The crazy dog eyes me happily, barking once before he runs off into the trees and I sigh, tipping my head back to the night sky.

Somehow, this feels like the fitting end to a long day. Nothing is going the way I thought it would and maybe I should take it as a warning.

If you get your hopes up, you’ll only end up getting burned.

I take one last look up at the moon before I head inside, locking the back door and making my way up the stairs. I change into my pajamas and collapse down on my bed, closing my eyes. I’m asleep a minute later.

 

 

5

 

 

I definitely should have gone to bed earlier last night. I’ve been up since seven-thirty, which is four-thirty California time, and I’m paying for the few hours of sleep that I got now.

Stan was in the kitchen when I stumbled down the stairs and while he hadn’t said anything to me, he had passed me a cup of coffee before he headed into the gift shop. I usually only have some oatmeal or a banana for breakfast and I make a mental note to go to the store at some point this week to grab a few things.

I toast a piece of bread and down another two cups of coffee before I head into the gift shop. It’s just now eight-thirty but my great-uncle is already waiting behind the front counter like he’s been standing there for the last twenty minutes.

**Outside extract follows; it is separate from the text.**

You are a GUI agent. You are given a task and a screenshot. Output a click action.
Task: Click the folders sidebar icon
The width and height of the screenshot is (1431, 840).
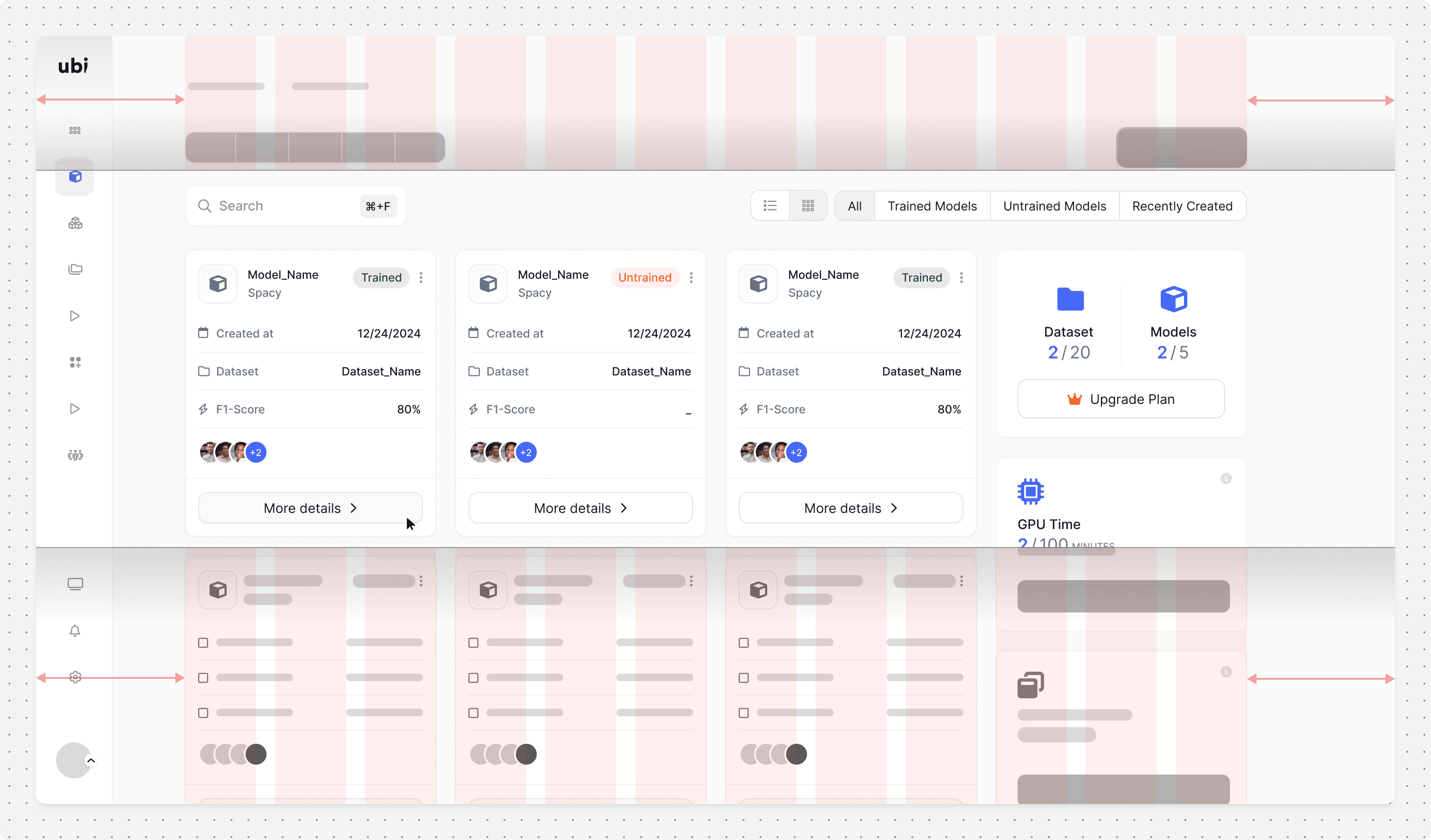(x=75, y=269)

He’s brisk as he shows me how to ring everything up. It seems straightforward but I already know that if I do have any questions, I’ll be finding Teller and asking him instead of Stan.

The gift shop isn’t very big and I walk around, trying to get a look at all of the merchandise. There are a few shelves and display tables set up in the center of the room. All of the T-shirts, sweaters, and hoodies are hanging up along the back wall.